Oslo, September 28: Dismayed by ice and storms, British explorer Captain James Cook had no regrets when he abandoned a voyage searching for a fabled southern continent in 1773.

Finding only icebergs after he was the first to cross the Antarctic Circle, he wrote ruefully that if anyone ventured further and found a “land doomed by nature…to lie for ever buried under everlasting ice and snow”:

“I shall not envy him the honor of discovery, but I will be bold to say that the world will not be benefited by it.”

Things may be worse than he thought.

Climate change is turning Antarctica’s ice into one of the biggest risks for coming centuries. Even a tiny melt could drive up sea levels, affecting cities from New York to Beijing, or nations from Bangladesh to the Cook Islands — named after the mariner — in the Pacific.

Scientists are now trying to design ever more high tech experiments — with satellite radars, lasers, robot submarines, or even deep drilling through perhaps 3 kilometers of ice — to plug huge gaps in understanding the risks.

“If you’re going to have even a few metres it will change the geography of the planet,” Rajendra Pachauri, head of the U.N.’s Intergovernmental Panel on Climate Change (IPCC), said of the more extreme scenarios of fast ocean rise.

“Greenland and Antarctica are two huge bodies of ice sitting on land that could really have very serious implications for the levels of the seas,” Pachauri told Reuters.

Eventually discovered in 1820, Antarctica locks up enough water to raise sea levels by 57 metres (187 ft). Greenland stores the equivalent of 7 metres.
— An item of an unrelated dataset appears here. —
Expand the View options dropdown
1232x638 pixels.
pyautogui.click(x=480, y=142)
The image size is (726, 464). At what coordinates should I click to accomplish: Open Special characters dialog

Worries about sea level rise are among the drivers of 190-nation talks on a new U.N. deal to combat climate change, mainly by a shift away from fossil fuels, due to be agreed in Copenhagen in December.

COLLAPSE

Scientists are concentrating on the fringes, where the ice meets a warming Southern Ocean. “It’s the underside of the ice sheets that’s crucial,” said David Carlson, a scientist who headed the International Polar Year from 2007-08.

Warmer seas may be thawing ice sheets around the edges, he said, and allow ice to slide off the land into the sea more quickly, adding water to sea levels. But it is hard to be sure because of a lack of long-term observations.

“The same things that defeated Cook — ice and bad weather — are still problems,” Carlson said.

About 10 ice shelves, extensions of ice sheets that float on the ocean and can be hundreds of metres thick, have collapsed on the Antarctic Peninsula in the past 50 years. Part of the Wilkins Ice Shelf snapped in April.